Hoy quiero escribir sobre un tema que afecta a muchas personas en la sociedad actual: la comparación. En un mundo inundado de redes sociales y expectativas, es fácil caer en la trampa de compararnos constantemente con los demás. En estas líneas, contaré, desde mi historia personal, cómo la comparación puede afectar nuestra autoestima y, lo más importante, cómo he ido trabajando poco a poco para liberarme de este ciclo interminable de compararme una y otra vez.
Sé que muchos no lo dicen o tal vez no se habla mucho al respecto, pero yo pienso que gran parte de este sentimiento de compararnos surge de la dinámica que tenemos en casa con nuestra familia y de lo que se transmite en medios de comunicación. En mi caso, la comparación empezó en la niñez. Recuerdo claramente cómo mi mamá siempre comparaba mis calificaciones con las de mi hermano. Sé que pocos hablan de esto, pero si eres padre o madre, hoy te digo que una de las peores cosas que puedes hacerle a un hijo es compararlo con otro hijo o, en su defecto, con algún familiar.

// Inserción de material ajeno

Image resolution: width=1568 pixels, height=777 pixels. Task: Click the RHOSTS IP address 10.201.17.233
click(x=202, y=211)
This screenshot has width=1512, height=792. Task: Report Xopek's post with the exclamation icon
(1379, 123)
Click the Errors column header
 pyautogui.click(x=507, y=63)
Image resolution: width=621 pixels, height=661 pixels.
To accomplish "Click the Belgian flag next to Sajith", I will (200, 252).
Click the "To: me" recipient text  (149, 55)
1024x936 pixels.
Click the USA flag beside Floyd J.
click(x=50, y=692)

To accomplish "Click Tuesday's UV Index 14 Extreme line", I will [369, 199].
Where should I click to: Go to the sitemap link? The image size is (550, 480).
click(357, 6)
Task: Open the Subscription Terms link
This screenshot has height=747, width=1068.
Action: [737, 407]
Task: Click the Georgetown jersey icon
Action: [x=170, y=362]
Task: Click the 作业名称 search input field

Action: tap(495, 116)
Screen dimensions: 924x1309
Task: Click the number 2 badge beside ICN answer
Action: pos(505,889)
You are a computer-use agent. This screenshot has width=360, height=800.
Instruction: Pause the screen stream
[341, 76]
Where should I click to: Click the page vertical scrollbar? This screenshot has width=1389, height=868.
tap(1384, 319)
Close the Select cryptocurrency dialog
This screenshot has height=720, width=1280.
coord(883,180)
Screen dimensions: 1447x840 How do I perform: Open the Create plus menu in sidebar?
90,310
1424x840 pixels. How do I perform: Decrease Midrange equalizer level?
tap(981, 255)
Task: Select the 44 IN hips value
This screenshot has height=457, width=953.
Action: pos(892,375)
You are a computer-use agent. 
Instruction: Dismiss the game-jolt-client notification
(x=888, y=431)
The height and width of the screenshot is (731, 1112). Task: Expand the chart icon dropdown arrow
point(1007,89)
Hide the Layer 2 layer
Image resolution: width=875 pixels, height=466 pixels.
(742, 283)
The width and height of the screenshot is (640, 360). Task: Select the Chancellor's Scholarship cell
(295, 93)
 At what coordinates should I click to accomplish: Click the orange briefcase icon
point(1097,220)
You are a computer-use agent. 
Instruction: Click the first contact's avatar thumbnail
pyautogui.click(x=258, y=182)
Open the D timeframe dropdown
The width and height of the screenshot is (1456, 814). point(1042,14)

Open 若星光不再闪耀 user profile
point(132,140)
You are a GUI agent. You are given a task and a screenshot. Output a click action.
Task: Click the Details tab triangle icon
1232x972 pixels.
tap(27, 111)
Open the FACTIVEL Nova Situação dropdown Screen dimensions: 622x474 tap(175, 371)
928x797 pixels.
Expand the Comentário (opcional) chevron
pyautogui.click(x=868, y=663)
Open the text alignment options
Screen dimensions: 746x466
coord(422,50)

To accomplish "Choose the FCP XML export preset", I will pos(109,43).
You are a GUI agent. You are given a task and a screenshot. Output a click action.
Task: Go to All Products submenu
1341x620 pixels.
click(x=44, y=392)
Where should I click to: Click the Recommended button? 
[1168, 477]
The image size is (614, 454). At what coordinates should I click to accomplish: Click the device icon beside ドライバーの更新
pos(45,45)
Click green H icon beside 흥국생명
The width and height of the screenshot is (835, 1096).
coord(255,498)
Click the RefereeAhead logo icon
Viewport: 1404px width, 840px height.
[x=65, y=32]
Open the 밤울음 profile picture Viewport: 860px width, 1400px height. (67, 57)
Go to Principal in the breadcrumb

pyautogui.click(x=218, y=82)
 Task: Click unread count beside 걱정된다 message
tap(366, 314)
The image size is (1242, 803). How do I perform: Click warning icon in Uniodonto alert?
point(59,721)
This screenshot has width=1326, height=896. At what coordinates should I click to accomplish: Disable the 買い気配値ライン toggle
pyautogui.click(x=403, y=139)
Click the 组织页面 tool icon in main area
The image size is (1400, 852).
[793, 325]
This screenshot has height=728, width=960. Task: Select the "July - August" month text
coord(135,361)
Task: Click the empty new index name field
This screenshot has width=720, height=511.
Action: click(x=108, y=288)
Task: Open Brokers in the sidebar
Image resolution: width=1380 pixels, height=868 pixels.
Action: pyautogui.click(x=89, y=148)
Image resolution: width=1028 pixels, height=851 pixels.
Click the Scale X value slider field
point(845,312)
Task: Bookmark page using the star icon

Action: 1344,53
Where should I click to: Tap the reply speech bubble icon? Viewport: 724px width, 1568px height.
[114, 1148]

Crecí y, siendo mujer, la comparación puede ser mucho más atroz. Las mujeres, sin darnos cuenta, a veces nos encontramos atrapadas en la búsqueda constante de validación y aceptación. Lo digo porque recuerdo que en mi adolescencia era delgada, mucho más bajita de lo que soy ahora y sin muchas curvas. Me tocó vivir situaciones en las que algunos chicos me despreciaban por eso. Mi autoestima se vio afectada; no entendía qué tenía que hacer para encajar o ser vista por quien me gustaba. A veces pensaba: ¿Por qué no existe una máquina que te ayude a tener el cuerpo soñado de esa otra chica?
Haciendo este ejercicio de escribir sobre esto, solo me doy cuenta de cuánto me ha destruido compararme. La vida va tan rápido que te hace vivir episodios en los que la comparación y la ansiedad pueden convertirse en monstruos feroces que te carcomen el alma.
No les voy a negar que la comparación todavía me acompaña. Está presente cuando quiero lograr algo y pienso en cómo van los demás y cómo voy yo con respecto a esa misma meta. Está cuando quiero comprarme un top, me lo pruebo y luego me siento mal al verme en el espejo porque no tengo ese abdomen plano, ese que se ve circulando por redes.
La comparación también aparece cuando pienso en cuánto me falta y veo que otros ya tienen aquello que yo aún no. Y no, no siento envidia; es más bien esa frustración que hunde el corazón al sentir las manos vacías, lejos de alcanzar aquello que tanto deseas.
Si me lees en este momento, probablemente dirás: “Vida, no te preocupes, eres una mujer hermosa y capaz”. Y sí, lo sé. Parte de hablar de este tema con mi psicóloga ha sido darme cuenta de que sí soy capaz de lograr muchas cosas. Lo recuerdo especialmente cuando hago el ejercicio de mirar hacia atrás. Eso me permite reconocer lo lejos que he llegado y en quién me he convertido.
Mirar hacia adelante es lo que importa, o al menos eso me repito cuando las dudas aparecen. A veces recuerdo una frase que me dice mi abuela: “Para atrás, solo para tomar impulso”. Y sí, es precisamente ese impulso de querer ser mejor cada día lo que me lleva a buscar soluciones para esos días donde me siento incapaz de lograr lo que quiero.
Tal vez esperas que te dé la fórmula exacta para dejar de compararte, pero hoy solo quiero compartir algunos consejos que me han estado ayudando a liberarme poco a poco: ve a terapia y sana; rodéate de gente positiva que te apoye y te ame por quien eres; habla cuando lo necesites con personas dispuestas a escucharte; practica la gratitud; camina; haz ejercicio; conecta con aquellas habilidades que te hacen feliz; y, sobre todo, abrázate.
Liberarnos de la comparación puede ser un proceso gradual, pero con estos consejos prácticos que me están funcionando, tal vez puedas empezar a cambiar tu perspectiva y valorarte más.
Recuerda: la vida es un viaje individual y cada uno de nosotros tiene un valor único que aportar. No caigas en la trampa de compararte constantemente. Y si alguna vez vas a compararte, que sea contigo mismo, para convertirte cada día en una mejor versión de quien eres.